WordPress is a flexible, user-friendly system, and it can be extended with a variety of themes and plugins. Beginning WordPress 3 introduces these for the beginning developer who wants to start using WordPress.
What you’ll learn
- How to get started with WordPress, create new content, and import existing content
- How to change what appears on a home page, blog post, and more
- How to handle media uploads, audio/video players, and podcasting
- How to create themes, widgets, and plugins
- How to publish, move, maintain, and secure your WordPress sites
Parts of the book started out as articles on this site, so I’ve linked the headings to the original posts. The versions in the book are generally more detailed.
While the book is intended for developers, Chapter 4, Working with Content, would be useful to anyone using a WordPress site. I’ve posted the entire chapter as a free sample. If you prefer, you can download it as a PDF.
You can grab all the source code in one handy .zip file at the Apress website.
At 400 pages, its length is pretty standard for a WordPress instructional book, but the sheer brea[d]th of what is covered within those pages is what is truly amazing. Leary says that she designed this book to “fill the gap” between beginner’s guides and developer’s guides and she succeeded at doing just that. … I highly recommend this book to any WordPress novices out there or really anyone who wants to dip their hands a little deeper into WordPress.
It may be the best book I’ve ever read about WordPress. … This is a great book for those who are experienced users of WordPress but not PHP wizards and who want to go deeper and understand more.
I didn’t like too much the title because I don’t think it does justice to the book. As several reviewers have pointed out on Amazon, this book isn’t a beginner book. It won’t just teach you in details how to use WordPress to post content on the Web. It does so much more than its title, Beginning WordPress 3, lets us assume. While I’ve been using WP for the past 6 years in different settings, I still managed to learn several very useful things by reading this book including how to import HTML content in a WP site, working on plugins and advanced themes, creating or changing user roles and fixing performance and security issues.
Where do you go from here? More advanced books and online resources.
WordPress 3.0 was almost done, but still in development when the book had to be sent to the printer. There have been a few updates and corrections since then; they’ll be collected here.
Letter from the Author
For five years, I’ve used WordPress to build a hundred websites of all kinds: university departments, promotional sites for authors, podcasts, intranets for clubs and committees, small business storefronts, and of course personal blogs. WordPress has become my CMS of choice because it’s so easy for end users to learn how to manage their own sites.
When I began looking for WordPress books, I found plenty of guides for bloggers on using the software and a few advanced guides for developers. This book falls between those extremes.

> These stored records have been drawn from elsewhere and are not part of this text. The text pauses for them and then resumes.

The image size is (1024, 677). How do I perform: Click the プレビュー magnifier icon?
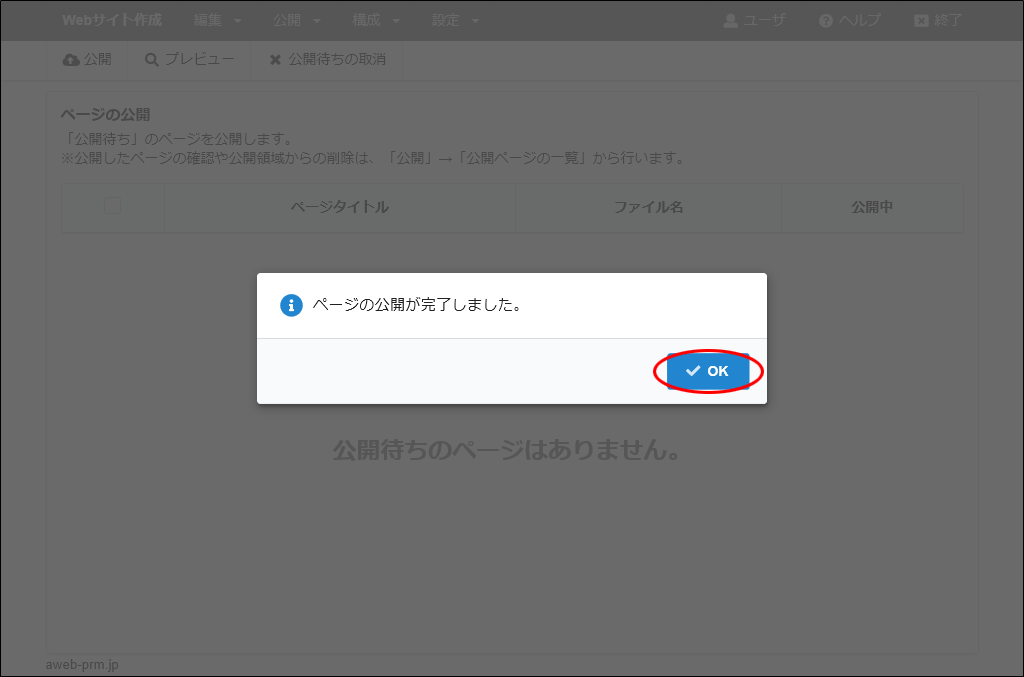click(x=152, y=60)
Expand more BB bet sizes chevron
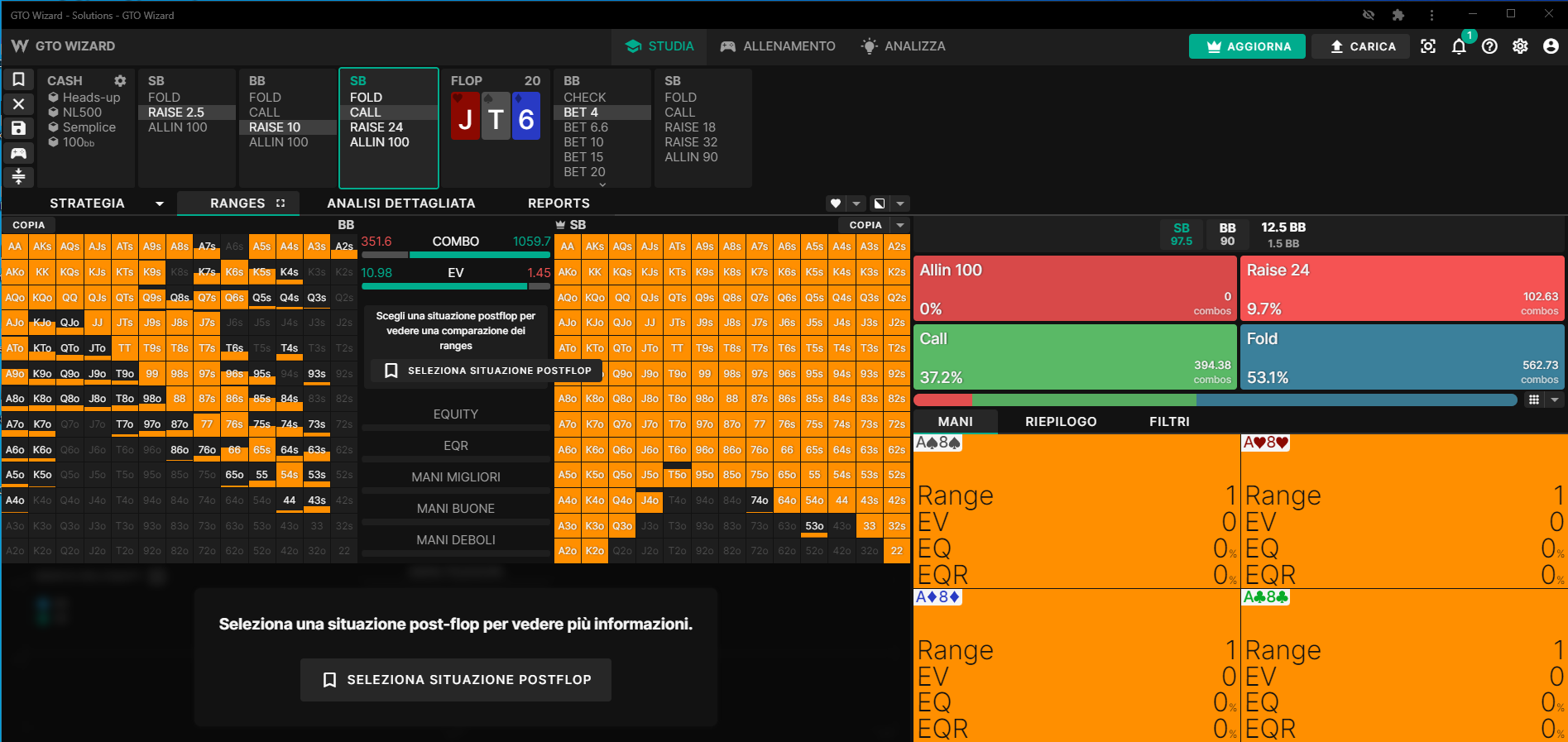Image resolution: width=1568 pixels, height=742 pixels. (x=602, y=184)
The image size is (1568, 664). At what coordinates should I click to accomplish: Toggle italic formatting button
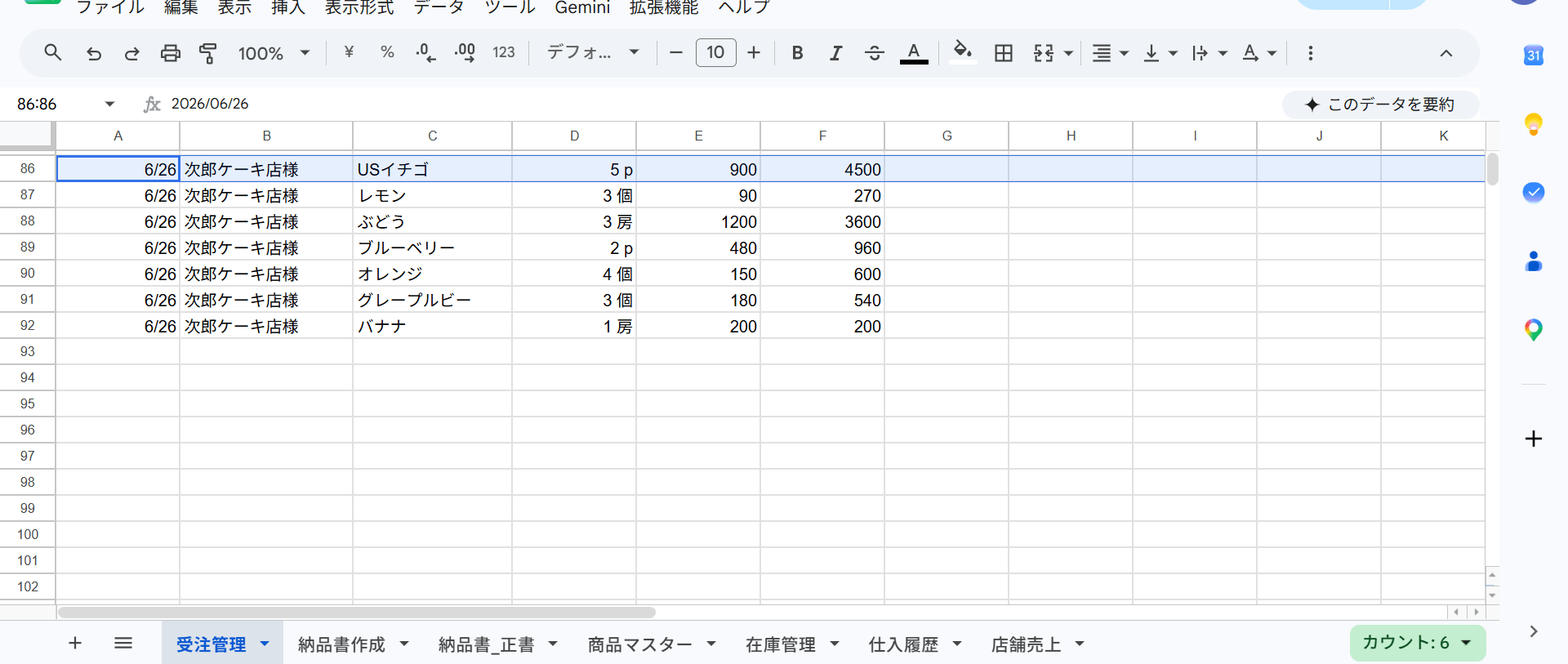pos(835,53)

It’s a beginning developer guide that treats WordPress like the powerful content management system it has become. If you’re a web developer who already understands HTML, CSS, and maybe a little PHP, but you’ve never used WordPress before, this book is for you.
Inside, you’ll learn how to install, configure, and customize WordPress to make it the perfect CMS for your next project. I’ll walk you through the complete development of a WordPress site, starting with importing content from another CMS or creating your own. You’ll then learn how to create custom themes that give you complete control over your site’s appearance (and search engine optimization). You’ll see how to extend WordPress with widgets and plugins when your needs outstrip the built-in features. Finally, you’ll learn how to secure your WordPress installation and optimize its performance.

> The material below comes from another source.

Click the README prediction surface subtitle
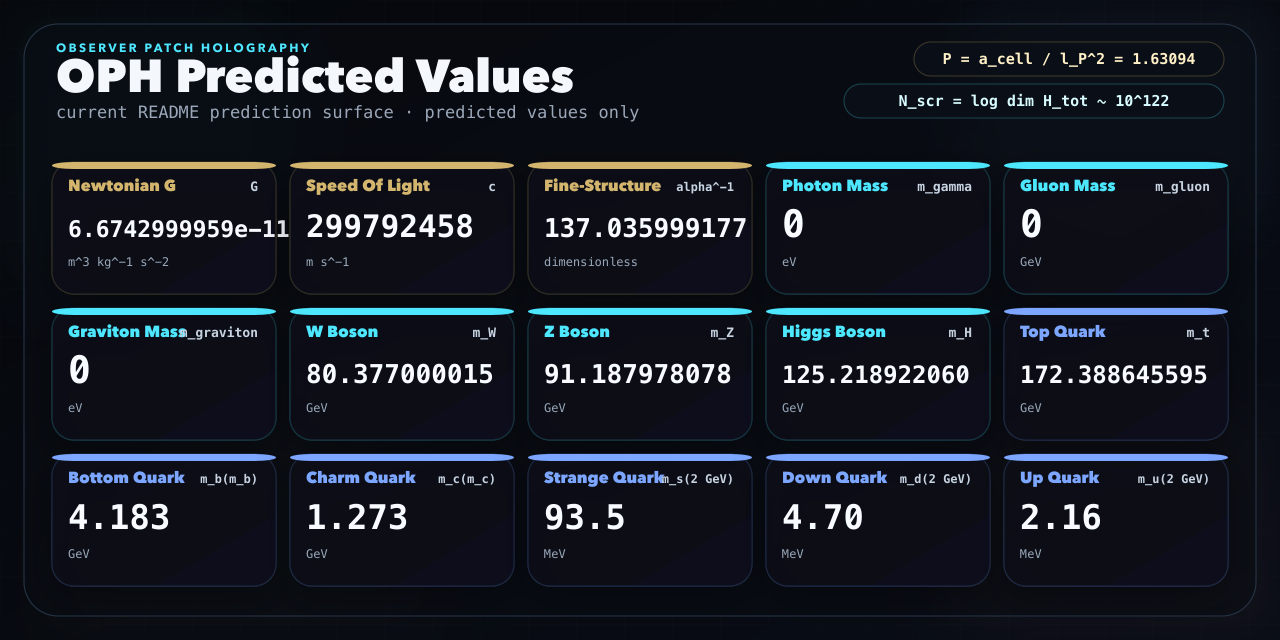1280x640 pixels. tap(347, 112)
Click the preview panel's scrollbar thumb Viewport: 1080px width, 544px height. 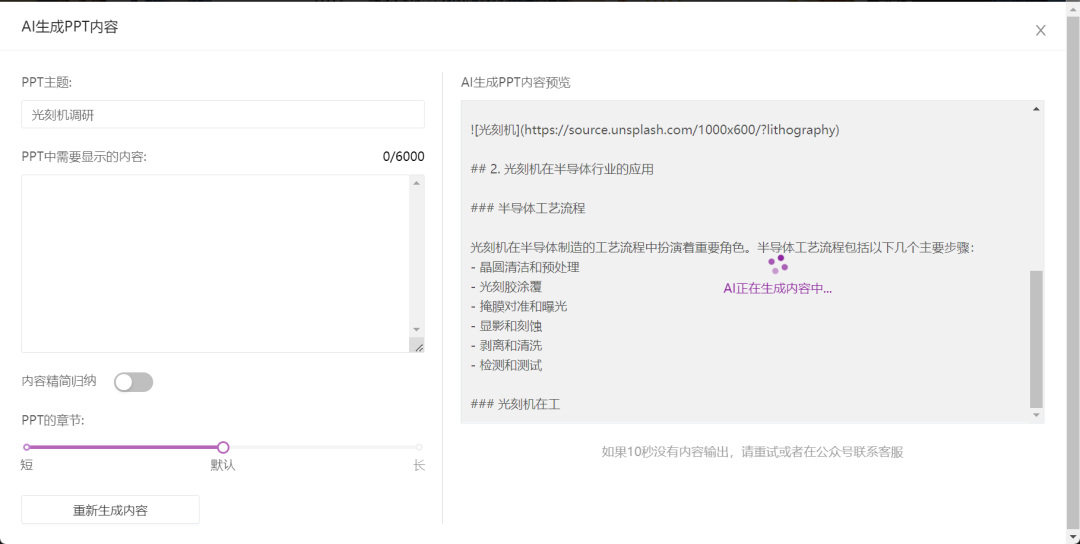tap(1036, 338)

This book also covers two of the big new features in version 3.0: custom content types, which let you take your content beyond basic blog posts and pages, and the network (the integration of WordPress MU into the core software), which lets you build numerous connected WordPress sites from a single software installation.
The code samples include several complete plugins and two themes. Every example in this book was taken from a real-world project. I hope they help you learn to use and adapt WordPress in your own work.